В судьбе каждого писателя есть своя таинственная статуэтка, и только в истории литературы обнаружится, стоило ли ее беречь в Эрмитаже или это такой вздор, годный лишь навыброс.
А<лексей> Р<емизов>1
Варвара Дмитриевна Розанова читала мой «Пруд» пять раз2 «и ничего не понимаю», – она говорила со скорбью; она искренно хотела помочь мне. Василий Васильевич Розанов о «Пруде» слышал из разговоров – всюду говорили, и все против; из моих сверстников, как и я, начинавших, Иванов-Разумник – в Петербурге, а Андрей Белый – в Москве, по-разному, но оба возмущались; за меня наперечет3: Лев Шестов, Дягилев, Философов, Сомов, Бакст, Блок и С. В. Лурье. Да, забыл помянуть старших – моих отцов крестных Горького и Леонида Андреева – пройдут годы, пока гнев не сменится на милость. И не было газеты, где б меня не выругали, и письма. Думаю, – прошло немало годов – вот чем объясняется моя литературная нечувствительность.
В. В. Розанов не менее Варвары Дмитриевны сокрушался, глядя на наш пропад. А всякий раз, как станет он надевать калоши идти в «Новое Время», Варвара Дмитриевна повторяла: «Вася, не забудь, попроси Виктора Петровича».

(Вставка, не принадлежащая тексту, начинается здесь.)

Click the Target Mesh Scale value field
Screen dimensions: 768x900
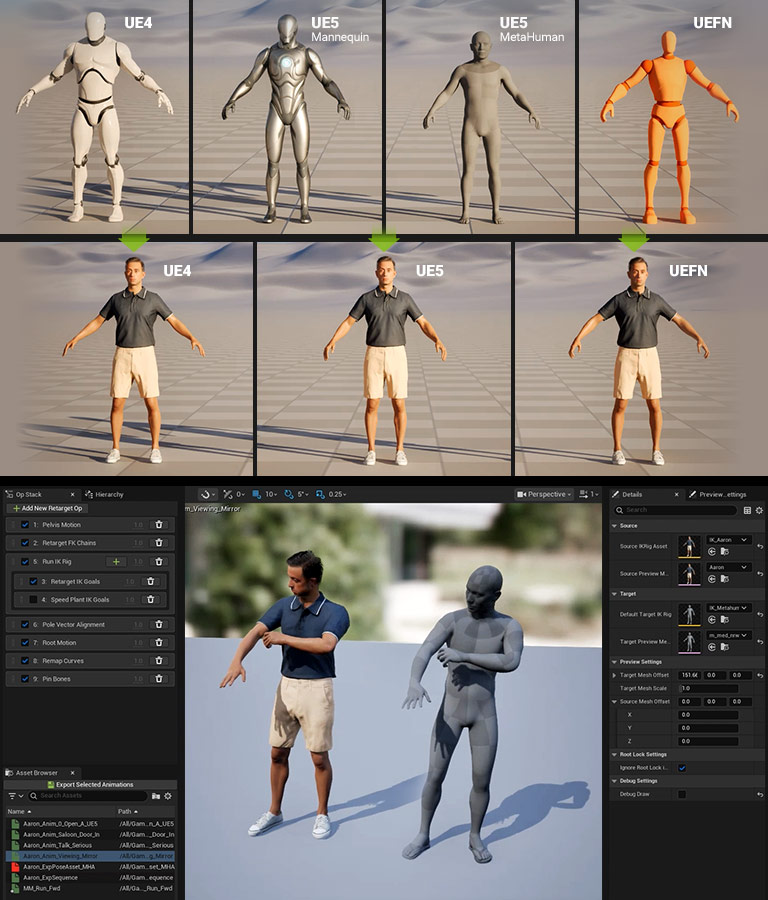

Буренин отмалчивался. Но однажды – должно быть, очень надоело – он сказал, что о сумасшедших писать не хочет. Тут Розанов помянул Серафиму Павловну, и о Наташе, и археологию. Буренин сдался. И сдержал слово. В одном разносном буренинском фельетоне я прочитаю о себе и о «Пруде» – несколько строчек, но вразумительных: Буренин выражал свое искреннейшее удивление, что автор «Пруда» еще не «на одиннадцатой версте», в чем он был уверен, а живет в Петербурге. («На одиннадцатой версте»,4 так в Петербурге говорилось о больнице св. Николая для душевнобольных.)

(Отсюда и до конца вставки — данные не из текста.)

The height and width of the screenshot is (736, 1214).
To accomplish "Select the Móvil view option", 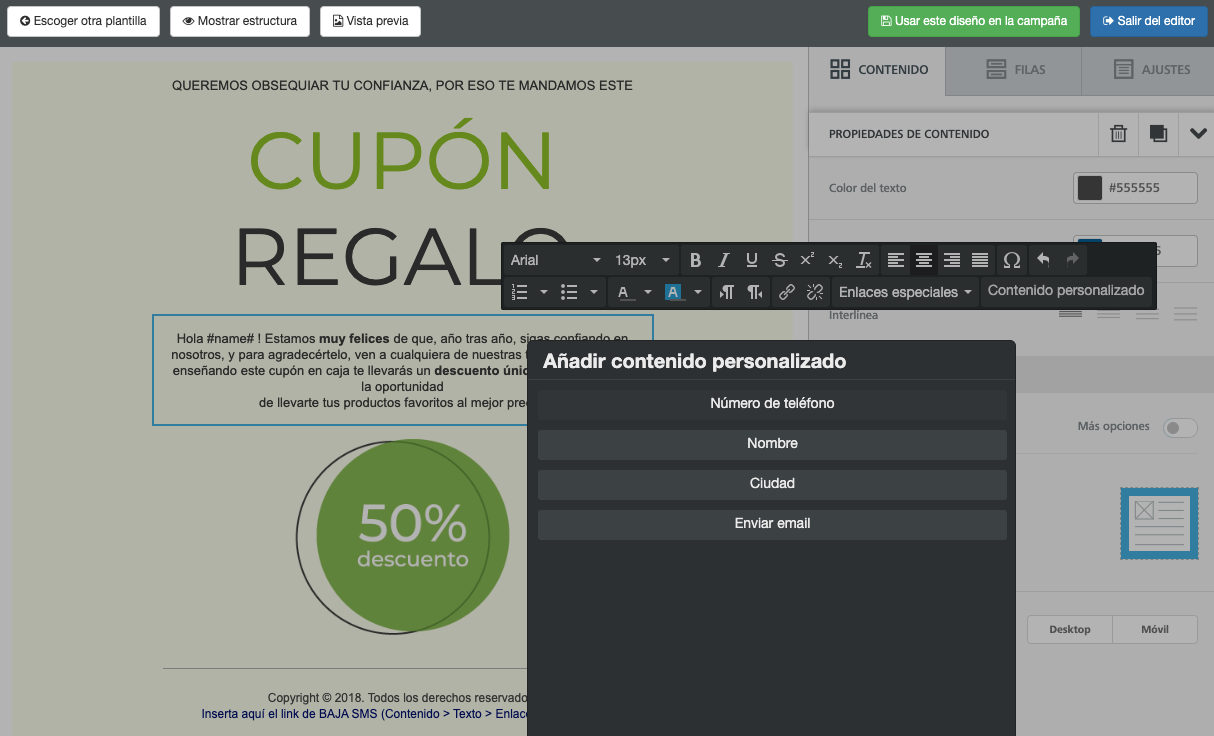I will [x=1155, y=629].
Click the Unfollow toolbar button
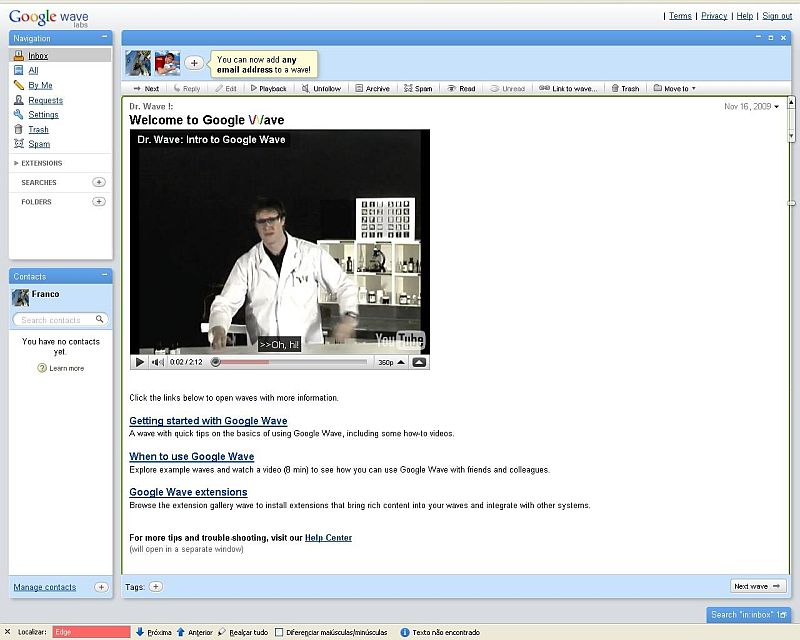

Я был под негласным запрещением, меня никуда не принимали, в «толстых» благородных журналах имя мое было пугалом. К. И. Чуковский пытался в «Вестнике Европы» – редактор Е. А. Ляцкий – там только руками замахали и приняли за шутку: Чуковский предлагал мой рассказ «Слоненок»5 (Собрание сочинений, т. 1. Изд. «Шиповник» – Сирин, СПб. 1910–1912).

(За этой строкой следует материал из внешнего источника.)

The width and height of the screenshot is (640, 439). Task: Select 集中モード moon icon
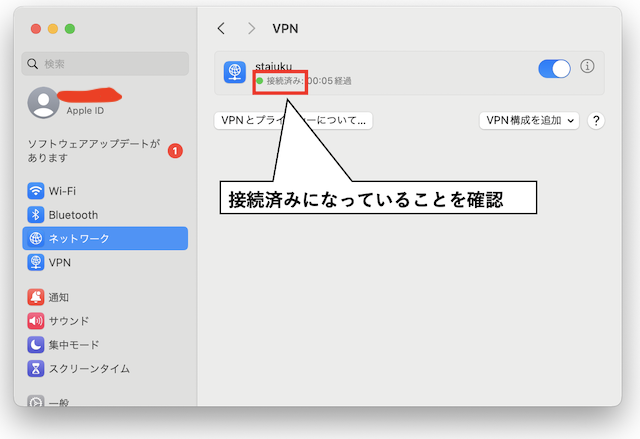(x=36, y=345)
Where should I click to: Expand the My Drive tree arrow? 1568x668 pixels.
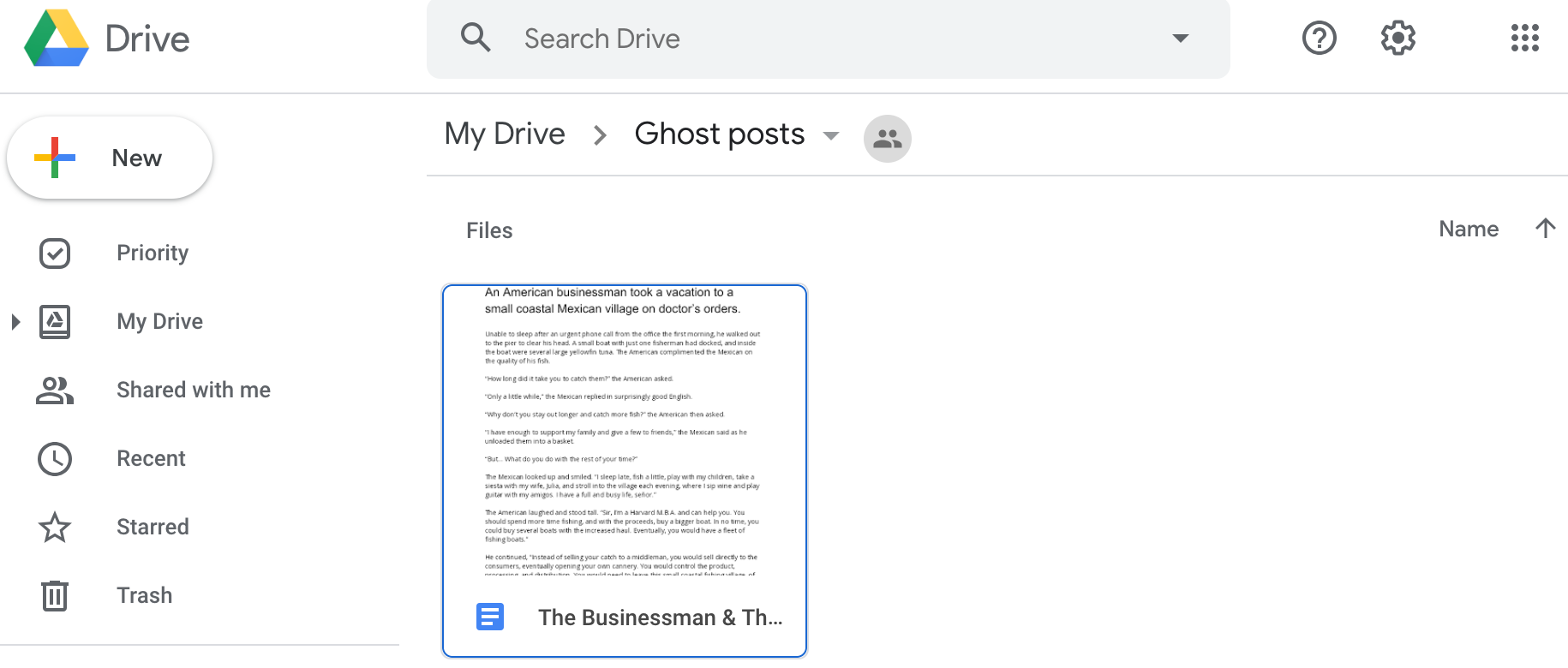pos(15,322)
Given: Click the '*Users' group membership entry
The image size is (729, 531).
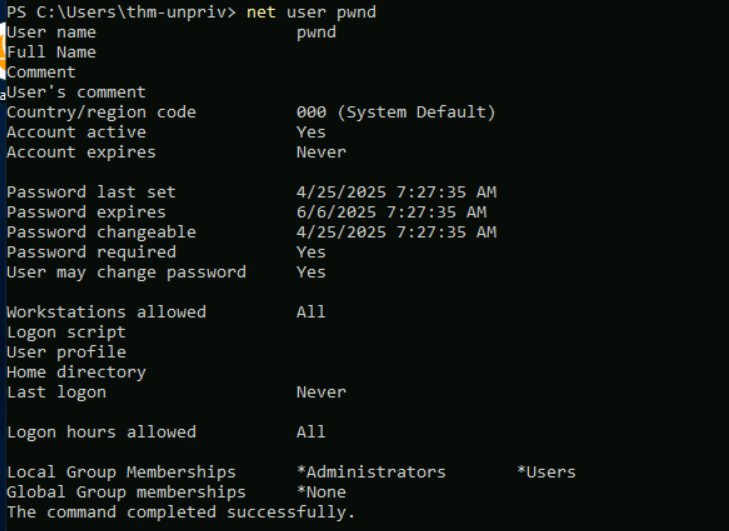Looking at the screenshot, I should tap(546, 472).
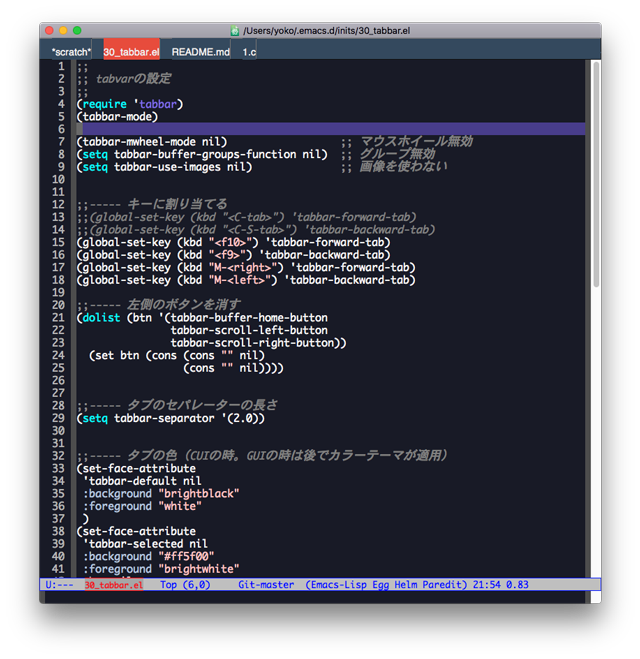The height and width of the screenshot is (659, 640).
Task: Click the Egg minor mode indicator
Action: (x=381, y=585)
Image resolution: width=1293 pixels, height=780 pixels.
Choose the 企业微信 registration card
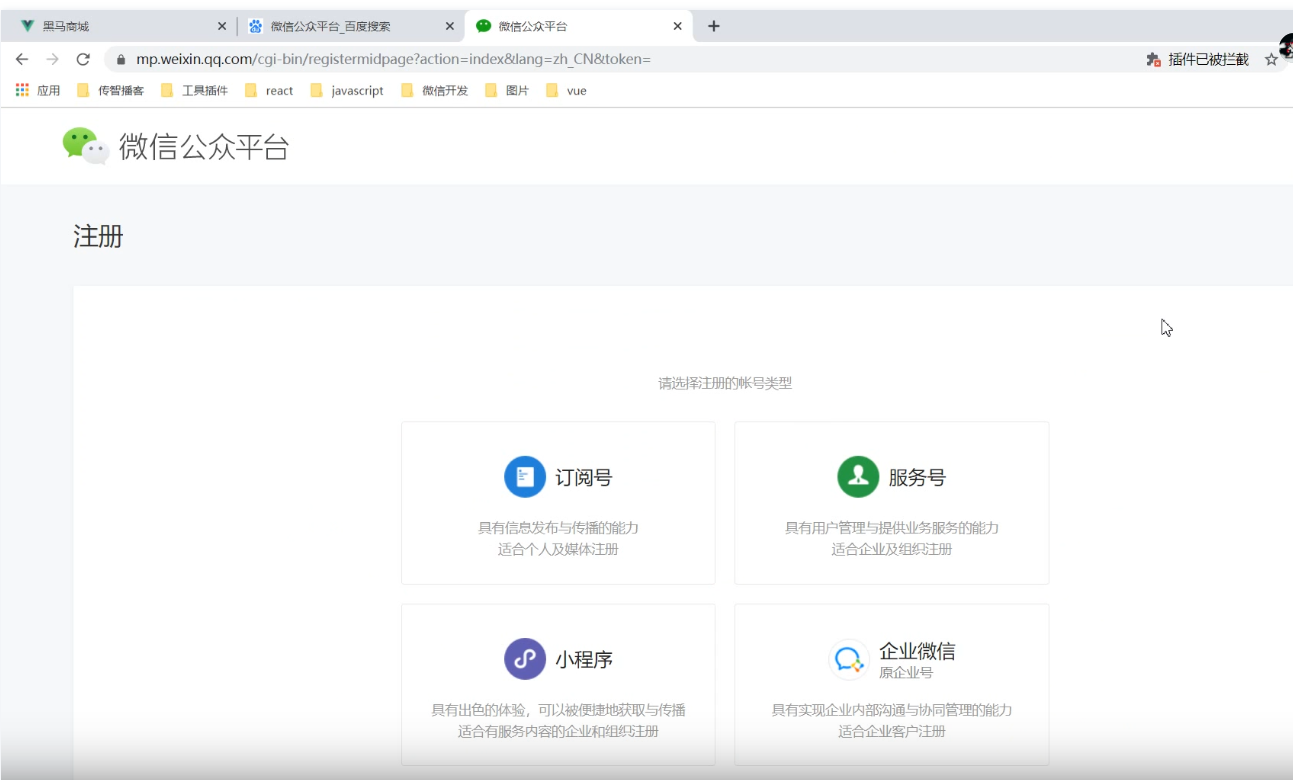click(x=891, y=683)
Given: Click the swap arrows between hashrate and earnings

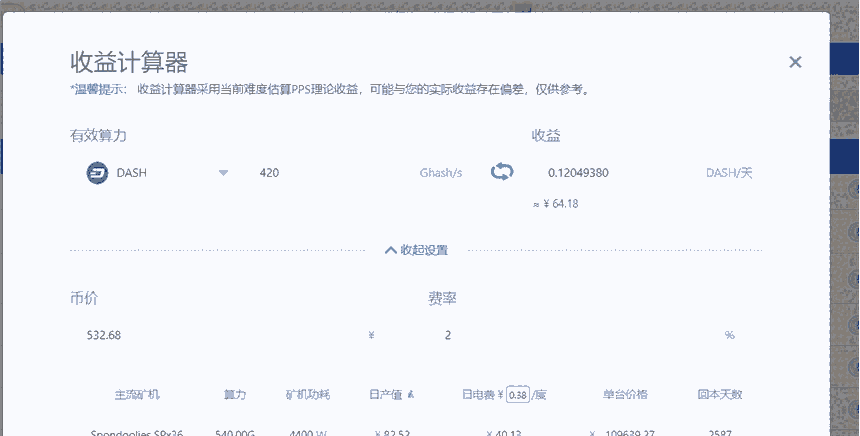Looking at the screenshot, I should click(x=502, y=172).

В 1906 году кончились «Вопросы Жизни», конец моей службы: я заведовал хозяйственной частью; и мы остались без ничего. Меня посылали в разные учреждения. Д. В. Философов6 – в Государственный Контроль. Управляющий Государственным Контролем Ратьков-Рожнов, жена его – сестра Философова, чего, кажется, проще, а ничего не вышло, только смех – передавался мой разговор с начальником канцелярии и как я папиросу закурил. А. В. Тыркова – к Парамонову, на Сенную. Парамонов вроде здешнего фарфорщика Попова, а прием в конторе с семи утра, собирался меня куда-то в Персию послать, я обрадовался и заговорил о персидских газелях и сказках, ну, ничего не вышло. Посылали меня к Руманову на Морскую – А. В. Руманов, заведующий петербургским отделением «Русского Слова», принимал с восьми утра в постели. Напуганный неудачами, я сидел на кончике стула, тиская мои рукописи. Руманов говорил по телефону. Перед Румановым в те годы заискивали и лебезили, таких посетителей, как я, бывали сотни, не было возможности подумать, и только письмо В. В. Розанова, но я был ни к чему для «Русского Слова», и все эти рукописи мои зря. И не «сумасшедший», а просто ненужный.